I'd Do Anything For Privacy...Including 'That'

I like Meat Loaf a lot. I'm actually talking about the actor-slash-singer, but given the size of me you'd think I was on about the foodstuff.*


Let me set this post up for you right here. I've always been a sucker for theatricality: in fact I'm writing this before I dash off to rehearsals. I like fantasy and romance; stories where the guy conquers adversity to be with the girl who will love him for eternity (and dresses like an Ann Summers mannequin). I also like huge hairy guys. So although he's roughly between the age of my father and grandfather, I still have a bit of a soft spot for Mr Loaf.


And get this: Meat Loaf changed his name. TO MICHAEL. O_O
I'm not the type of rabid fan that saves up to buy chunks of their idols hair on eBay, but I do make it my priority to check out anything that Meat's been up to recently.
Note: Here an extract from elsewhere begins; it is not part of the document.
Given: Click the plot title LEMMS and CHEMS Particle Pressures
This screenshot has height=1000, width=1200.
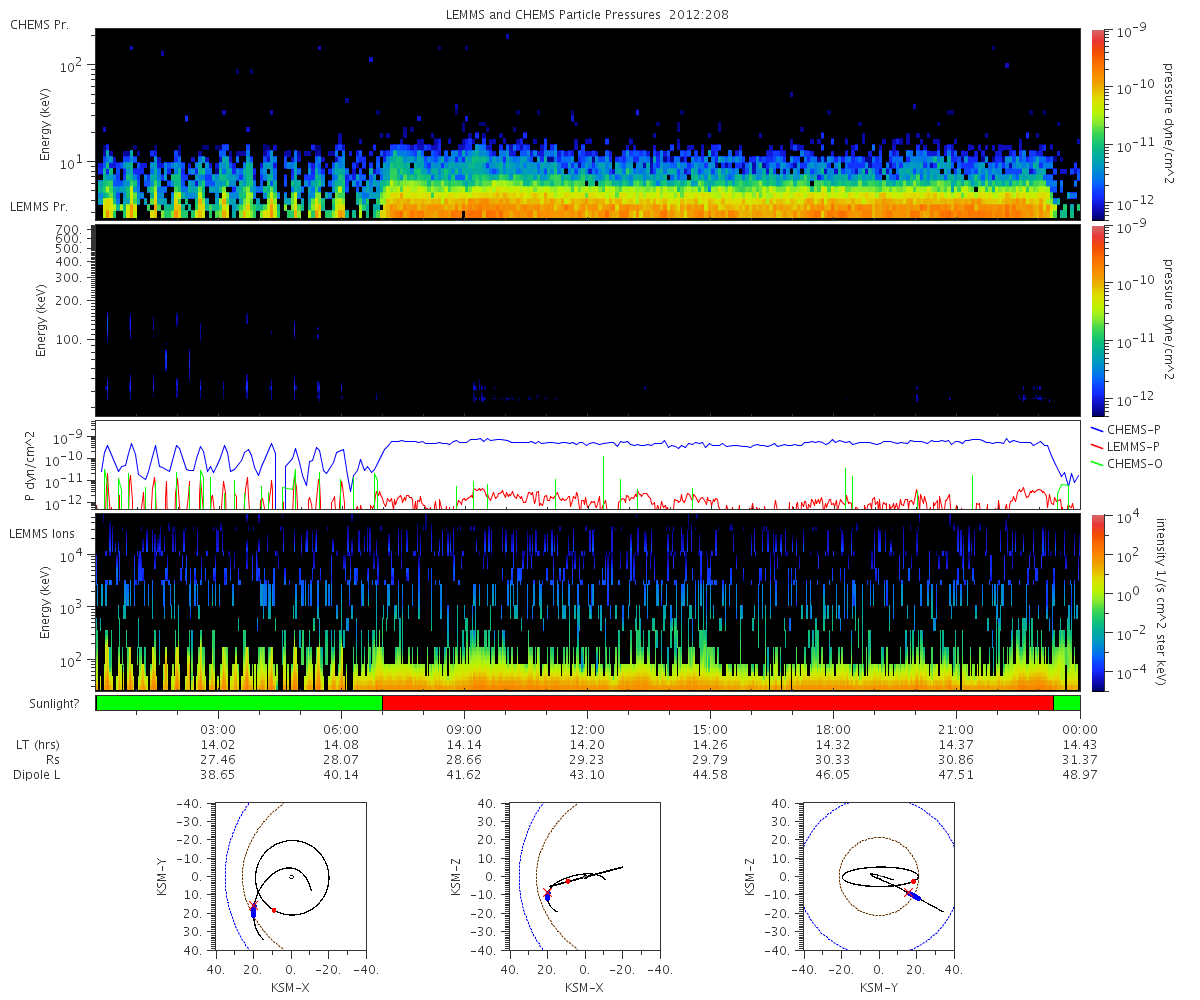Looking at the screenshot, I should click(x=588, y=15).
I went through it all: downloading his appearance on gameshow screamfest Don't Forget The Lyricswatching his alleged meltdown on Celebrity Appentice USA, catching him as a flustered bureaucrat on Glee's homage of Rocky Horror. I decided I'd have a little look on the web and find out what he's been up to recently.

I did begin this sentence with "imagine my horror", but that's a bit hammy. However I was frankly disgusted to find that there were videos of him fainting. Actual videos. People genuinely had nothing better to do while watching a gig that had been cut short due to Meat Loaf collapsing, so they filmed it while it happened.

As someone who frequently faints in public, I can honestly say that I feel incredibly angry about that. When someone faints, it's often a traumatic and upsetting experience: not just for the person who is ill but to those around them. It's often really shocking, because the last thing most people expect to happen in a normal situation is for someone else to just drop lifelessly to the floor.

Once it happened to me in a shopping complex, and my at-the-time boyfriend actually chased down and tackled a kid who had whipped out their mobile phone and started taking pictures of me.

How utterly humiliating!

I read an article of Charlie Brooker's detailing a man who had filmed his friend kicking a woman who had collapsed, while bellowing "THIS IS YOUTUBE MATERIAL". Thanks to that, I'm quite scared of becoming ill in public. What if I end up on the internet? What if someone robs me? What if my fiance isn't there to protect me?

Maybe I'm panicking a little. But when does whipping out your camera phone become acceptable behaviour? Obviously, being famous doesn't stop it: if anything, it makes it worse.

Fans might argue that they were doing Meat Loaf a favour. "We're highlighting his plight," they might say (in my head, as I try to reason with my white-hot fury). No, you're highlighting an unconscious man receiving medical attention. If he was conscious, don't you think he'd yell at you to stop?

But they don't know any better. I'm half expecting Sky News to run a feature on this, which ends like this: "Well that's all we've got time for, but remember: if you have any snaps of unconscious or injured celebrities, please send them to celebritybloodbath@mediatwunts.com."

You think I'm joking? The other day I was browsing news sites, and I managed to see a photo of the late Amy Winehouse's dead body. She was covered in something thin, possibly a bedsheet, but the contours of the body were very visible. It was incredibly disturbing. The next few photos depicted Big Brother contestant and Amy's close friend Aisleyne Horgan-Wallace breaking down. Not 'breaking down' as a figure of speech, actually falling to the ground and weeping.

Wow.

I'm not going to call for all-out boycott of the news. What I will say is this: the media has crossed boundaries, and has somehow justified the treatment of public figures as shallow entertainment vessels, even when they are in moments of dire need. And that attitude is spilling over into the public, so that the label now applies to all people. Someone collapsing in the street is now an "event".

I'll just leave you with this: the next time a person passes away or passes out, I don't want to hear it. I don't want to see it; I don't want to see their friends and family crying, I don't want 'tributes' to them comprising of stock image photos of them and vox-pops of the coroner. Time to stop. NOW.




*That ain't a dig at myself there; I like the way I look. If you'll pardon my conceit.